Described jacking gear (12) comprises three lifting jack, and described three lifting jack are that the center of circle is circularly and evenly distributed with the center of test board chassis (2);

Described centring means (13) is positioned at the center of test board chassis (2), comprises a lifting jack and a centration axis, and described centration axis is installed on the jack piston upper end in described centring means, can rise with described piston or decline.

2. three line Inertia Based on Torsion Pendulum Method rigid dynamics parameter test boards as claimed in claim 1, it is characterized in that, described pallet (4) has identical central shaft with test board chassis (2), and a through hole is established at the center of described pallet (4).

3. three line Inertia Based on Torsion Pendulum Method rigid dynamics parameter test boards as claimed in claim 1, it is characterized in that, the lifting jack in described centring means is manual or electronic hydraulic jack.

4. three line Inertia Based on Torsion Pendulum Method rigid dynamics parameter test boards as claimed in claim 1, it is characterized in that, the lifting jack in described jacking gear is self-locking type synchronous jack.

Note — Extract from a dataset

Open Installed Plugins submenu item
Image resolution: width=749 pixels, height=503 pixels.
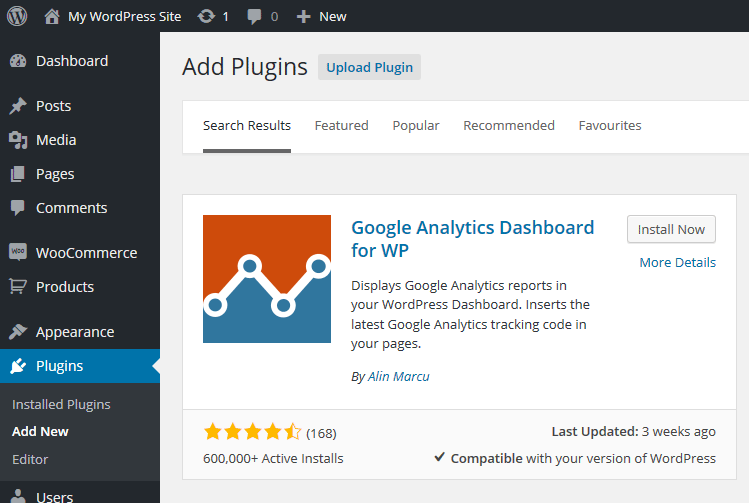pos(61,405)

5. three line Inertia Based on Torsion Pendulum Method rigid dynamics parameter test boards as claimed in claim 4, it is characterized in that, described self-locking type synchronous jack is hydraulic pressure self-locking synchronous jack.

6. three line Inertia Based on Torsion Pendulum Method rigid dynamics parameter test boards as claimed in claim 5, it is characterized in that, described hydraulic pressure self-locking synchronous jack is electric hydaulic self-locking synchronous jack.